To be sure, nabbing 25,000 SNPs in three years, as Roche is close to accomplishing, is not a particularly difficult technological feat these days--even if, as Roche claims, it represents the biggest collection to date of SNPs across mouse strains. But when his team began the study two years ago, Peltz said he was "a little worried" that the tools available at the time, and the heavy hands-on work required, might hamper his ability to meet the NIH's modest target.


Talk about flying colors. "Once you get humans out of the process and really have it computer-controlled, progress becomes exponential," he said.
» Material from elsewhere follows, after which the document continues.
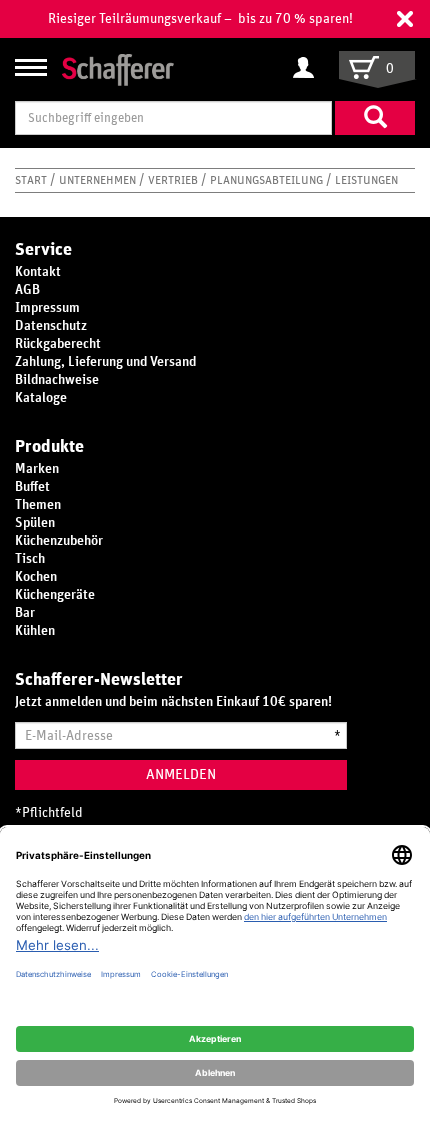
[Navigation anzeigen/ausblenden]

Peltz emphasized that Roche will use the SNPs to help with more than 20 disease-related diagnostic and therapeutic projects currently under way at the company. It was not immediately clear at what stage the project are.


He said that Roche is currently "in discussions" with the NHGRI for grants to perform similar studies on the rat genome. Peltz reckons the company will know by the middle of next year if the institute has given it the green light.